Figure 1.

Changes of αv integrin expression upon fibrosis induction in the lung. (A) The expression of αv integrins in various human primary lung cell types upon TGFβ (5 ng/ml for 24 h) treatment. Following immunoprecipitation with an anti-αv antibody, the αvβ1, αvβ3, αvβ5, and αvβ6 heterodimers were detected by Sally Sue simple western analysis after using antibodies that recognize each individual β-subunit. Normal human lung fibroblast, NHLF; normal human bronchial epithelial cells, NHBE; small airway epithelial cells, SAEC; bronchial smooth muscle cells, BSMC; pulmonary artery smooth muscle cells, PASMC; pulmonary artery endothelial cells, PAEC. Full-length blot images are presented in Supplemental Fig.
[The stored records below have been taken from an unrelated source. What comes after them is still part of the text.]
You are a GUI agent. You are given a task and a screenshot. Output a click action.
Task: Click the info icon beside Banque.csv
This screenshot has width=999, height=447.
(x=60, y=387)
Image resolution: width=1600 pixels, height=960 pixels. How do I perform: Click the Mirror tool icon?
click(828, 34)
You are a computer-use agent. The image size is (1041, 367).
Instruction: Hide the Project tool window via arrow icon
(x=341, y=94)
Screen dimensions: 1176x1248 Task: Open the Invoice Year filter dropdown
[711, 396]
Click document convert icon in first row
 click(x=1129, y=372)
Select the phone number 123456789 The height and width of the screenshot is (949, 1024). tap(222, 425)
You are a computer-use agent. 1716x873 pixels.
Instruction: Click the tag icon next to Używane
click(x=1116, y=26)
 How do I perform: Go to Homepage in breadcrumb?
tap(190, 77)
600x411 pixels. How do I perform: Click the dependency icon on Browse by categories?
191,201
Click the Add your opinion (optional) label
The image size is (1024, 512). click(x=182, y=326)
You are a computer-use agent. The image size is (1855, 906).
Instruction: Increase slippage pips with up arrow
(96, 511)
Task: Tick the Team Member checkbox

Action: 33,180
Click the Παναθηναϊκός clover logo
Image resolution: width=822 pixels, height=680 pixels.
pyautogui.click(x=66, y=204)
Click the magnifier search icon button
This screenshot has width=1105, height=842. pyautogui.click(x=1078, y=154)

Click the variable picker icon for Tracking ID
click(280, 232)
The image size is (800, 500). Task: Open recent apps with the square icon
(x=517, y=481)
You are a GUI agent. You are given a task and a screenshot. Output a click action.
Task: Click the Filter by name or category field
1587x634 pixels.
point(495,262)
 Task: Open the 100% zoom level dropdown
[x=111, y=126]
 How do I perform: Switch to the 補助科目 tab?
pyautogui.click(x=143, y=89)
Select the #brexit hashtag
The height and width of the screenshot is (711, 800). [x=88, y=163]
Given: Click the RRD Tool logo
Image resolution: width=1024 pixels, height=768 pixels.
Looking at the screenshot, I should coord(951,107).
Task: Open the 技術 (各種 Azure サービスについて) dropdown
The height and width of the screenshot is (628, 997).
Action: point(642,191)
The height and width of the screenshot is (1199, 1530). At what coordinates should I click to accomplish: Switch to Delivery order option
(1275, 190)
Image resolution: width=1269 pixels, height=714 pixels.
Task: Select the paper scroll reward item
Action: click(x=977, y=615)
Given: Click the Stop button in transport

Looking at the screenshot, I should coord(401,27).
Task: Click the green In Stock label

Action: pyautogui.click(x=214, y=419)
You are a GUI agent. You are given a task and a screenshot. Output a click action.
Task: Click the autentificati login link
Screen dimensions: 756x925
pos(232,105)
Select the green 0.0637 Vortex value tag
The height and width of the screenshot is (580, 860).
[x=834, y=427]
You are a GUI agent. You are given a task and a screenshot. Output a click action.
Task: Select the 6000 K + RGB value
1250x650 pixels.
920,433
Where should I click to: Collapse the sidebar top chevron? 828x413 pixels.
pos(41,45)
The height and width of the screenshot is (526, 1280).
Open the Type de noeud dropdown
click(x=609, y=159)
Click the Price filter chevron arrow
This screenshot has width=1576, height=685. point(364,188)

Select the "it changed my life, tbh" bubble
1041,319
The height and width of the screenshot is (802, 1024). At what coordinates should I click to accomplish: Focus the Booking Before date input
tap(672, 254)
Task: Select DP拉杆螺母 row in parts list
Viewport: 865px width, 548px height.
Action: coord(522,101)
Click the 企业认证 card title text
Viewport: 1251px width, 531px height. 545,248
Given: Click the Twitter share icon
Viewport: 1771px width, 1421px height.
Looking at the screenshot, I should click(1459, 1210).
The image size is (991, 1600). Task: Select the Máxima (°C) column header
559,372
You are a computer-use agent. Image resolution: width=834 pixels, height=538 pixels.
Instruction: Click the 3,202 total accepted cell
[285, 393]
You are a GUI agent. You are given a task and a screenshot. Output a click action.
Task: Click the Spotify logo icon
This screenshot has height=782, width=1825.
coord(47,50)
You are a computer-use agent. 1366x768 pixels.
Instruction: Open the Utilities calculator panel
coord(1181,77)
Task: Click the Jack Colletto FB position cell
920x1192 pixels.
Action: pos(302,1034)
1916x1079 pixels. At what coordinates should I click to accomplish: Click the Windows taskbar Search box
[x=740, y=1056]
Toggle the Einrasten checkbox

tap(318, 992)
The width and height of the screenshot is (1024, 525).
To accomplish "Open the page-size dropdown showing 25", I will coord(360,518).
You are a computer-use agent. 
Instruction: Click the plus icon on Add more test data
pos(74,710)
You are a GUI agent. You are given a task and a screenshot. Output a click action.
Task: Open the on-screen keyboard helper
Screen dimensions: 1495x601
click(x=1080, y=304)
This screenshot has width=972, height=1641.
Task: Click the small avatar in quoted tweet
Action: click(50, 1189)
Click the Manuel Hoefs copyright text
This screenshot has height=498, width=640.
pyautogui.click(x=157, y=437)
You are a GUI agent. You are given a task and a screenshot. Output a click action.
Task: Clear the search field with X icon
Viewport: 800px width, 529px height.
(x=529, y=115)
S6A–E. (B) Development of a bleomycin-induced lung fibrosis model in mice. Bleomycin (BLM) was administered at the indicated doses via intra-tracheal (i.t.) instillation. After 20 days, lungs were collected for histological analyses. Modified Ashcroft score, Picosirus red staining, immunohistochemical analyses of αSMA and CD68 of total lung were quantified and shown (mean ± SEM, n = 5). Immunohistochemistry, IHC. One-way ANOVA followed by Tukey’s test, *p < 0.05, **p < 0.01, ***p < 0.005 vs Saline group. (C) Integrin expression and signaling in fibrotic lungs (BLM 0.5U/kg bw) was determined by Sally Sue simple western analysis using antibodies that recognized the individual α or β-subunits. Each lane represents total lung homegenate for one animal, n = 5 for saline or BLM group. GAPDH level in total lung lysates was used as a loading control. Full-length blot images are presented in Supplemental Fig. S6F–N.